Tom Flores, first Latino NFL head coach, heading to Hall of Fame
TAMPA, Fla. - Finally.
Passed over twice to become a member of the Pro Football Hall of Fame in recent years, Tom Flores will receive his gold jacket and a bust in Canton, Ohio.
Flores, the first Latino starting quarterback and head coach in NFL history, on Saturday joined seven others as Hall of Fame inductees on the eve of Super Bowl LV.
Flores, 83, won two Super Bowls as the Raiders coach — one during the 1980 season in Oakland and another during the 1983 season in Los Angeles. He also won one as the Raiders wide receivers coach in 1976 and as a backup quarterback for Kansas City in 1969. Joined at his home in Indian Wells by Hall of Fame President David Baker and Raiders owner Mark Davis, Flores accepted the honor.
“I’m usually not at a loss for words, but I have been in pro football for over 60 years,” Flores said. “It’s just an honor to be in that room, knowing that you’re going to be there forever.”
Flores’ appointment followed other recognition for the NFL’s best players for the 2020 season. Green Bay Packers quarterback Aaron Rodgers headlined the night by winning the MVP award for the third time. The nine-time Pro Bowl selection threw a league-best 48 touchdowns while completing 70.7% of his passes, which also ranks first. He threw just five interceptions.
Rodgers joins quarterback Tom Brady, quarterback Johnny Unitas, running back Jim Brown and quarterback Brett Favre as the only players who have won three MVP awards.
“I’m really thankful for my teammates, the way that they played this year, it’s so much fun to be called upon and be the leader of this football team,” Rodgers said in a video statement. “The success we had this year made the season a lot of fun when there was a lot of turmoil.”
Washington quarterback Alex Smith won the comeback player of the year award because of his return to the field after almost losing his life. Smith suffered a compound fracture in his leg in 2018, which broke his tibia and fibula.
The injury became infected, which could have been life-threatening. Smith sat out all of 2019 to rehabilitate and was thrust into action in October against the Rams after starter Kyle Allen exited with a concussion.
Smith appeared in eight games, throwing for 1,582 yards, six touchdowns and eight interceptions.
“I did get a lot of pushback throughout the entire process of ‘Why am I doing this?
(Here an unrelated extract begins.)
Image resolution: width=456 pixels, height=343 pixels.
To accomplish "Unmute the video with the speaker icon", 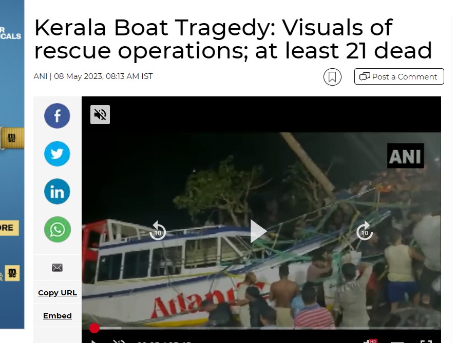I will point(100,114).
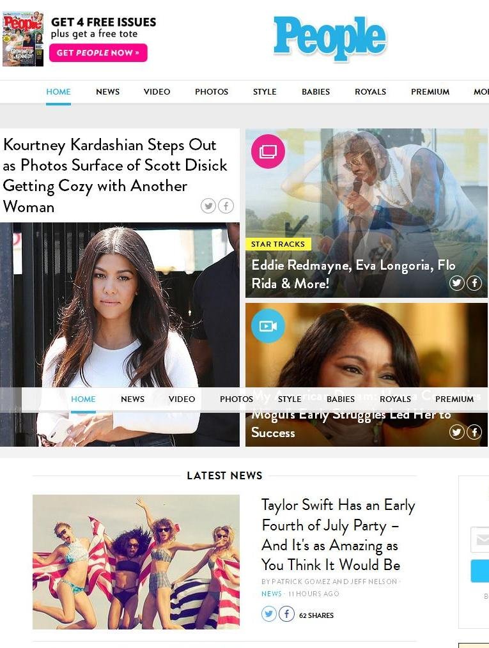Click the Facebook icon on the Mogul's Success tile
Image resolution: width=489 pixels, height=648 pixels.
[474, 432]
This is crazy?’” Smith said in a recorded video message. “There were definitely periods throughout the entire two years of setbacks and when I really did doubt if anything like this was possible.”
Seattle Seahawks quarterback Russell Wilson won the Walter Payton Man of the Year award, deemed the league’s highest honor for recognizing a player’s charitable and philanthropic efforts.
He beat the other 31 teams’ nominees, including Los Angeles Rams tackle Andrew Whitworth and Los Angeles Chargers defensive lineman Isaac Rochell.
—Feels like old times
Tampa Bay made a small adjustment Saturday, one that almost certainly will have no effect on the Super Bowl. The Buccaneers elevated quarterback Drew Stanton from the practice squad to the active roster.
Stanton played 13 seasons for five teams and had retired this fall, only to join the Buccaneers after getting a Christmas Eve phone call from coach Bruce Arians, for whom he played in Arizona.
“It came out of the blue for me,” said Stanton, signed to replace Josh Rosen, who left the Buccaneers practice squad to join the active roster in San Francisco. “He said, ‘We lost Rosen, and we need a practice-squad guy. I want somebody who knows the system, and I want you to come for the playoffs if you’re interested.’
“I was like, ‘Yeah, I’ve got nothing to lose.’ Christmas and Thanksgiving and everything was over, and if I’ve got to go out and play there’s going to be no expectations on me anyway. So I said yes. My wife was like, ‘Oh my gosh, you’ve got to go.’”
So Stanton left the family home in Arizona and has been living in a hotel for the last six weeks. He’s in all the quarterback meetings, and does some throwing in practice, but it’s a low-pressure assignment.
He’s planning to get into the management side of football, ideally in the front office of an NFL team. But first, a bit more playing.
“This was the only opportunity that I would entertain, and the timing just happened to be absolutely right,” he said.
“I’m just coming along because a friend and a person I respect in B.A. (Arians)] needed me to be a part of it. It has a different feeling, not being on the field and in the thick of it. But still the feeling of being a part of a team that’s in the Super Bowl is irreplaceable.”
And now he has a chance to win a Super Bowl ring.
“It would probably just go up on my mantle and I’d never wear it,” he said.